Two veteran immortals approaching Sardica (my easternmost city) slowly.
One veteran immortal on the olive oil closest to Ambracia. (The city I'm closest to losing.)
One elite 3/5 immortal (he killed Greek cannon fodder) outside my city boarders, presumably fortifying next turn to begin recovering health.
One veteran immortal having driven back my elite heavy cavalry.
14 full-health veteran immortals slowly approaching Ambracia...with three full-health regular immortals, one wounded veteran immortal, one wounded regular immortal, three regular archers, and a fourth wounded regular archer. (Total: 26.)
23 immortals slowly moving towards Sardica, with them evenly split between veteran and regular. (Remember, this is the same force which was attacking Thessalonica.)
The single heavy cavalry to the south.
A few spearmen to the south (a little over half a dozen scattered about. Actually almost a dozen total), with a single wounded Immortals. (Basically, cannon fodder which can't attack literally at all. This is the units they send to be annoying.)
And that's it.
And get this: the Persians are willing to negotiate.
Keep in mind on a bad turn where my armies fail to hold Thessalonica I've tried negotiating with them just out of curiosity as to whether they would and they refused the envoy. Meaning that apparently, my scorched earth tactic? It actually works.
Because at my disposal, I've got...two regular swordsmen, a veteran numidian mercenary, and two heavy cavalry in Ambracia (that's not enough to hold the line against 26 units by the way), with more capable of being created (I can create one or two Heavy Cavalry per turn, by burning my gold stockpile), my badly-wounded heavy cavalry, two heavy cavalry who are partially wounded, my three armies, a badly-wounded elite archer, a spare regular Numidian mercenary, and one Numidian Mercenary defending Sardica.
Since any non-mobile unit attacking the horde is suicidal, that comes out to be three heavy cavalry attacks (one requiring heavy save scumming, two likely requiring fair amounts of save scumming) in the open, six army attacks, and two heavy cavalry attacks from Ambracia.
With me able to make one extra heavy cavalry at Ambracia before the Persians reach there, and one extra heavy cavalry at Sardica before the Persians reach there.
If I'm lucky, I might be able to in the southern front capture Melitene in that timeframe, too. (Capturing Melitene would cut the Persians off. I'd have preferred to do that at Byzantium, but isolating the top half of their cities from their bottom half works just as well.
So I think I'll be going for this.
And then instead of scorched earth for all my cities there, negotiating peace when the Persians are right on the doorstep. Now, admittedly.
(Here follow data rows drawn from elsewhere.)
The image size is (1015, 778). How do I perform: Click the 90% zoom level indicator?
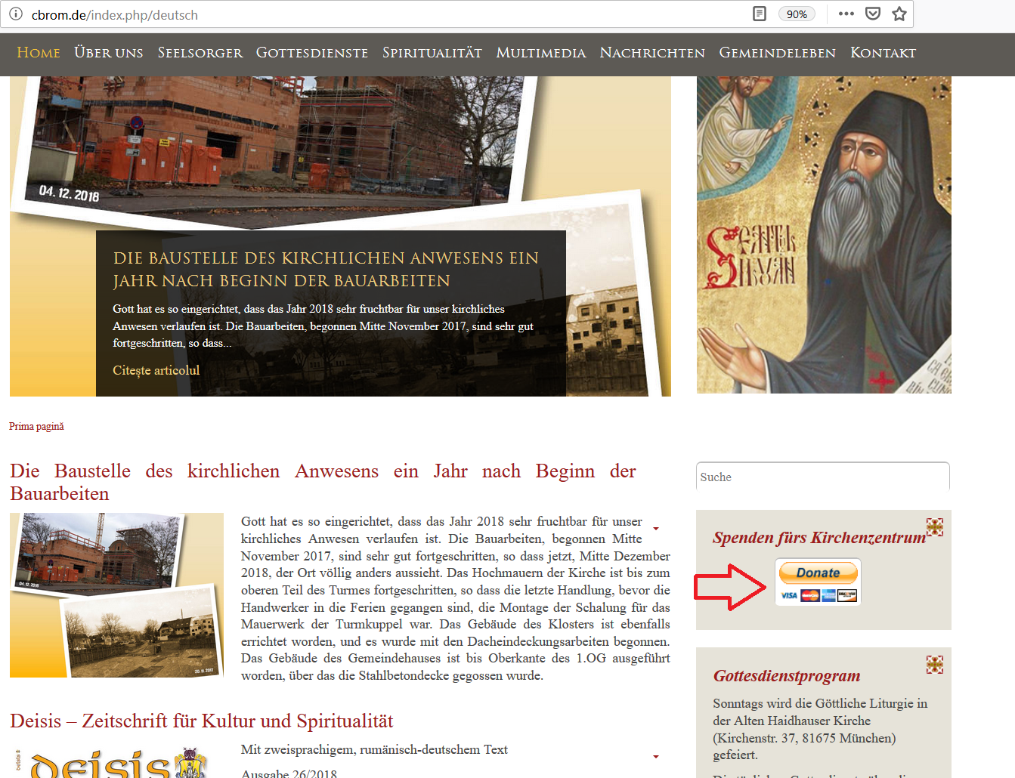click(x=797, y=14)
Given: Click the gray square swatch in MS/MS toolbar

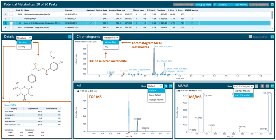Looking at the screenshot, I should [x=256, y=86].
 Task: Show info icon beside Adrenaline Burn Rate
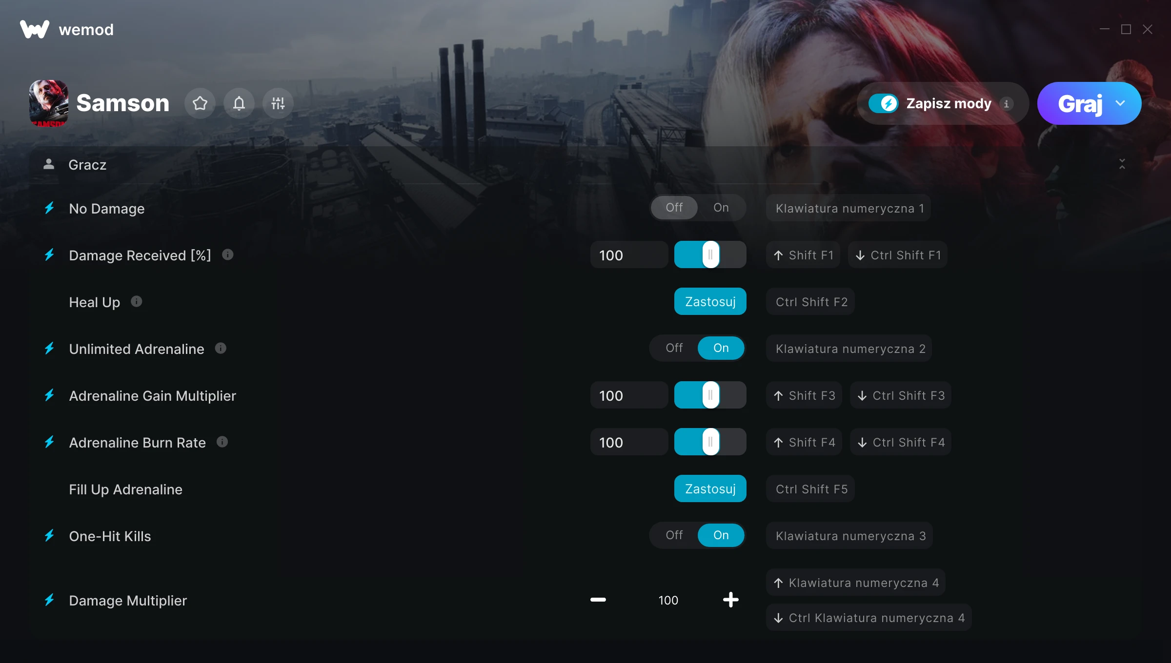click(x=222, y=442)
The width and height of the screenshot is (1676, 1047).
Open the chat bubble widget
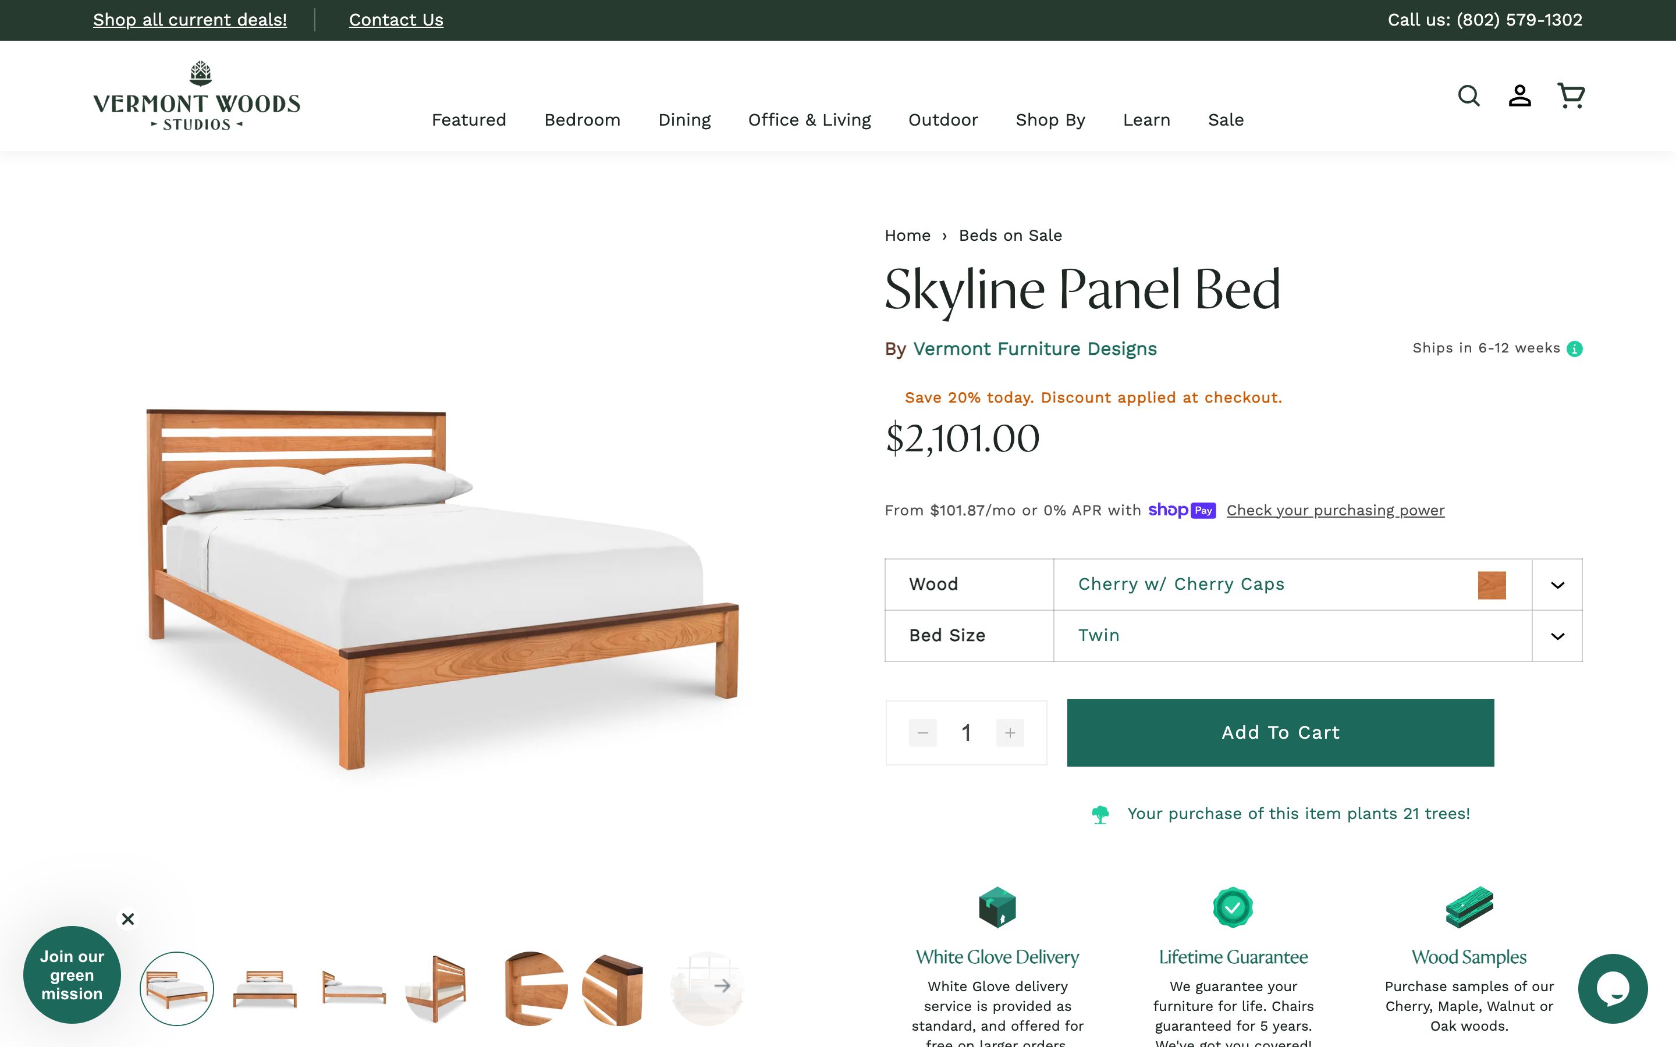click(x=1612, y=988)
I don't think the peace will last.
I'd be churning out military units to the north the entire time were peace arranged.
Maybe I'd make barracks up there if necessary, too.
But I'd be mostly just pumping out military units left and right.
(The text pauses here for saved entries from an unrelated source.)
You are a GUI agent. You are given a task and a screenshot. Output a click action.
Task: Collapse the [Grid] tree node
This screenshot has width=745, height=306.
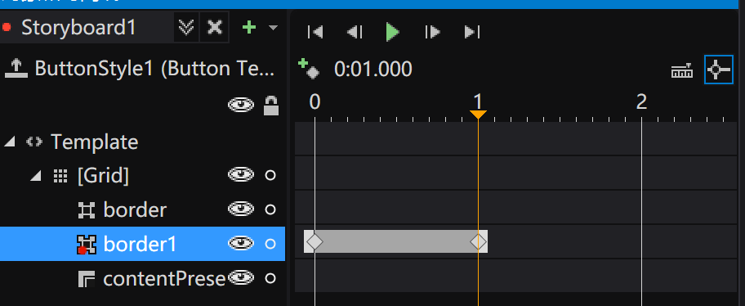36,176
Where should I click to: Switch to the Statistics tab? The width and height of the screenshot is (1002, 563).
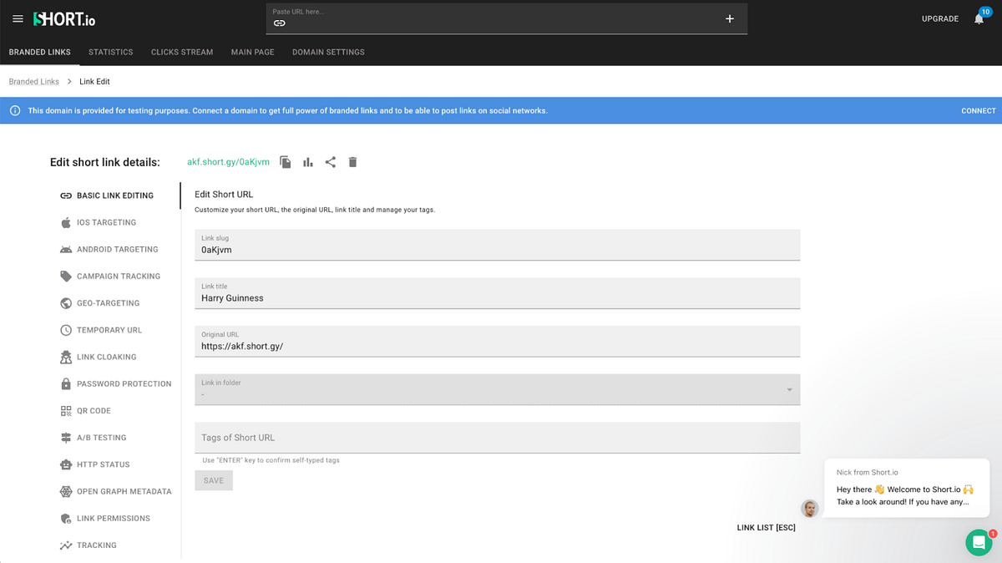click(110, 52)
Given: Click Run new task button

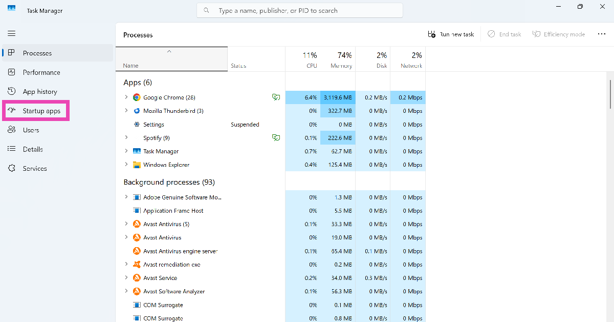Looking at the screenshot, I should 451,34.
Because I'd be preparing for a second wave.
It wouldn't need to last, though. Just give my troops time to rest, recover, gather their strength, and then show the Persians why it was a bad idea to assume they held the edge just because they could swarm me while I wasn't at full-strength.
I'll have my revenge.
I'll just have it...at a later time.
Maybe even post-victory, since again, at 19% of world area, need 20% to win, losing Thessalonica doesn't set me back to 18%, and gaining Melitene would be literally identical to Thessalonica in size effectively, so it's right there on the edge of expanding, with me having cities preparing to expand.